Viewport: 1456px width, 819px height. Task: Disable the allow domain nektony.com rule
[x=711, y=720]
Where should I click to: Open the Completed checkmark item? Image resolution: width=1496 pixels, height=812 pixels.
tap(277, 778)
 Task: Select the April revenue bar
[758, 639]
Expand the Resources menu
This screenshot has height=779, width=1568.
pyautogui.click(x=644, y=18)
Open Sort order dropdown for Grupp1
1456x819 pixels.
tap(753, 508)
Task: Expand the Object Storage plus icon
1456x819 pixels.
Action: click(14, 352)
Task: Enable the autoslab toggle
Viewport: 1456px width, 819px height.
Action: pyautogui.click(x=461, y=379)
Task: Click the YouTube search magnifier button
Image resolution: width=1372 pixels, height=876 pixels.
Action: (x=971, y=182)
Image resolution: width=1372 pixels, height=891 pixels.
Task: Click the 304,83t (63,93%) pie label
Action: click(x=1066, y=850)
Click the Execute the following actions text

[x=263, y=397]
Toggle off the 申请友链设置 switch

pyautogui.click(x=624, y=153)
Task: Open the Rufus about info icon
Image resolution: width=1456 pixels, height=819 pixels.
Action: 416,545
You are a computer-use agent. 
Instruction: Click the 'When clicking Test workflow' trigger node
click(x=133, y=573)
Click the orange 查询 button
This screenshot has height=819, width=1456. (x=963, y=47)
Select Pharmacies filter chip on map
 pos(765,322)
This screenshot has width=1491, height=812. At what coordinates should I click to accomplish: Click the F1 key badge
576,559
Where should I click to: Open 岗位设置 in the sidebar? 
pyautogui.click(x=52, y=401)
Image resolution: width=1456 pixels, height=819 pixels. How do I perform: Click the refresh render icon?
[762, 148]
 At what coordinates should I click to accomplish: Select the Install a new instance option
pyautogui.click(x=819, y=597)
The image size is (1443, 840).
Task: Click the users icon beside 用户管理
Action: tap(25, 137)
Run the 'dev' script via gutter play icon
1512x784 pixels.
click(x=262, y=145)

###

• BRIEF:
The first line of the listing above through the line containing "Task: Click the YouTube": print exactly that, both ends included.

• OUTPUT BELOW:
Viewport: 1456px width, 819px height. Task: Disable the allow domain nektony.com rule
[x=711, y=720]
Where should I click to: Open the Completed checkmark item? Image resolution: width=1496 pixels, height=812 pixels.
tap(277, 778)
 Task: Select the April revenue bar
[758, 639]
Expand the Resources menu
This screenshot has height=779, width=1568.
pyautogui.click(x=644, y=18)
Open Sort order dropdown for Grupp1
1456x819 pixels.
tap(753, 508)
Task: Expand the Object Storage plus icon
1456x819 pixels.
Action: click(14, 352)
Task: Enable the autoslab toggle
Viewport: 1456px width, 819px height.
Action: pyautogui.click(x=461, y=379)
Task: Click the YouTube search magnifier button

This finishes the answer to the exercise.